A determination can be made as to whether the ink(s) on documents in question and the inks from known sources (such as ink containers, offset plates, et cetera) are the same or different.
All evidence should be inventoried and submitted with a request letter. Samples of printing ink may be submitted in small vials or in cans. Specify the ink and/or documents to be compared.
Office Machine Analysis
OFFICE MACHINE COPIERS
In recent years the office machine copier “OMC” industry has expanded enormously. Not only has the demand for copiers increased, but the technology has expanded outside the standard office copier. This growth is seen in the full color copiers, ink jet copiers, digital stencil duplicators, thermal printers, laser printers and multi-purpose machines. With the ease of use and accessibility of these machines, the use of OMC’s for fraudulent activities has increased dramatically.
A microscopic and/or chemical examination may reveal the type of process used to print the document. This can then be compared against the process(es) used to produce genuine or unaltered documents to aid in determining authenticity.
As a copier is used, defects occur from scratches on the platen (the glass where the original document is placed), the document cover, the photoreceptor (the charged drum inside the copier) or the fuser rollers (the rollers which fuse the toner to the paper). These defects may be visualized on the copy. A defect, or “trash mark”, comparison can be made between questioned copies and suspect machines; and it is possible to identify a specific copier as being the copier on which the questioned copies were made.
If identification cannot be made, it is still possible to make a comparison of class characteristics to confirm or eliminate the possibility that the copier could have been used in the production of the copy. At times “trash marks” may be used in conjunction with machine service records and documents known to have been copied on given dates to determine the approximate date a specific document was copied or to determine that a document could not have been copied on a given date.
Documents submitted for copier or printer analysis should be submitted for document analysis prior to submitting for latent print examination. When a copier is suspected in making the questioned documents, samples should be taken as soon as possible. Defects change with use, so time is often a factor in the ability to identify the suspect machine. Toner may also be depleted and replenished with use, sometimes making a chemical analysis of questionable value.
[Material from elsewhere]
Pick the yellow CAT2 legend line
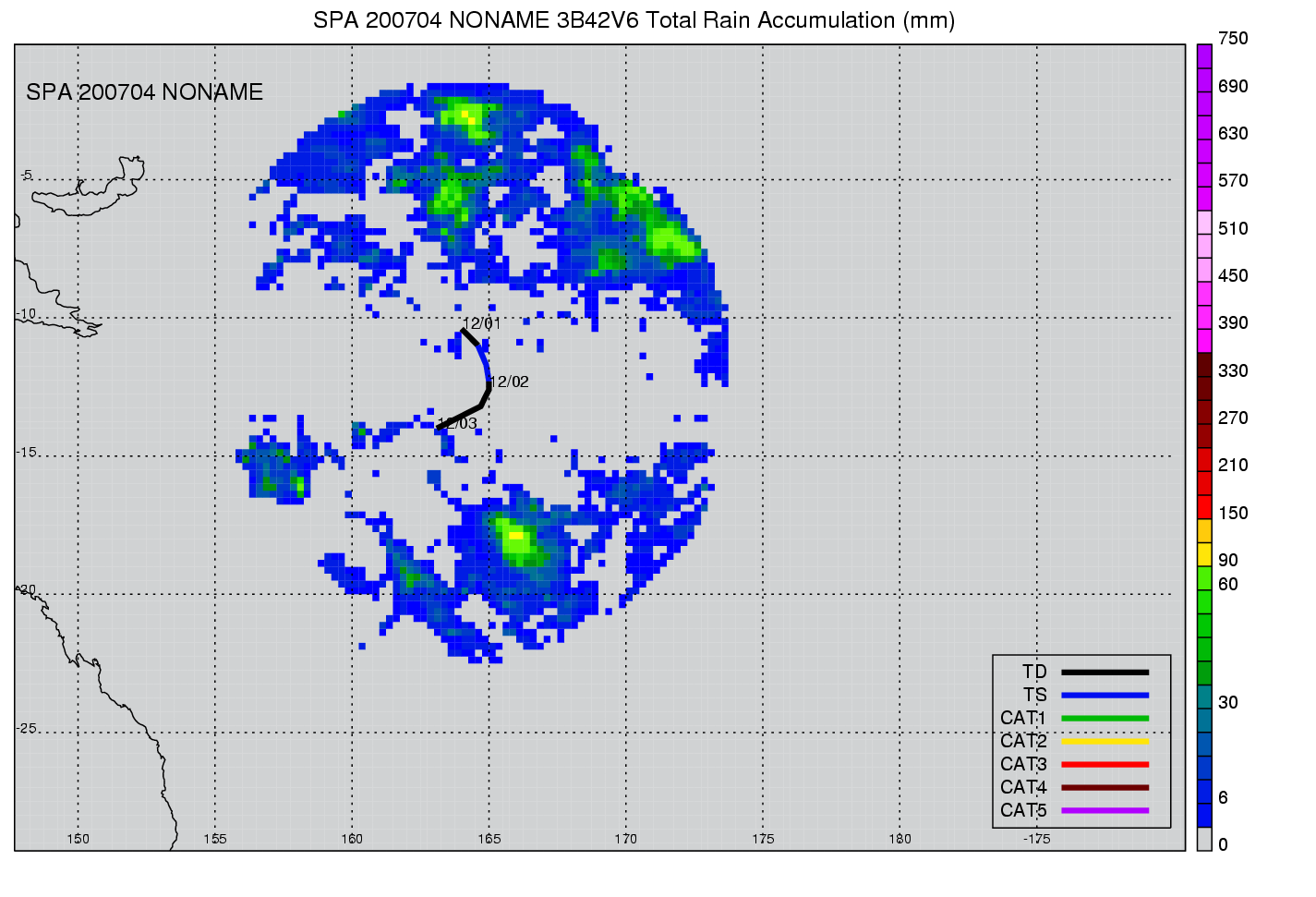 1105,741
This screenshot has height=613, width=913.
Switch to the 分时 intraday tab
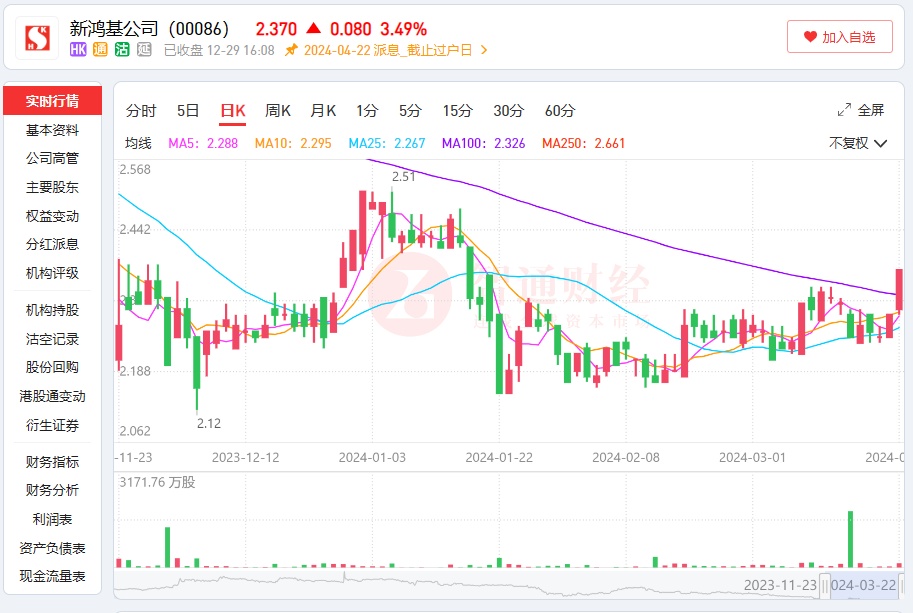coord(141,111)
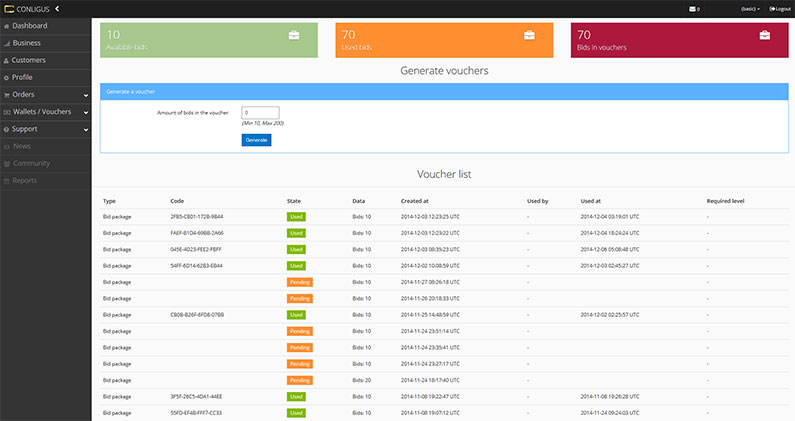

In obtaining samples, several sets should be taken. A set should contain multiple (seven to ten) copies of each paper size available for the machine. Each set should be stapled together and labeled as to how they were produced; which side is the image side; the make, model and serial number of the machine; and initialed and dated.
The first set should be taken with a clean white sheet of paper on the glass the same size as the copy size. The second set should be made with no paper on the platen and the cover down. The third set should be taken with no paper on the platen and the cover up. The last set should be a copy of any original document, which covers at least a quarter of the page. A full color original should be used when taking samples of a full color copier. These samples should be submitted to the lab with the questioned documents.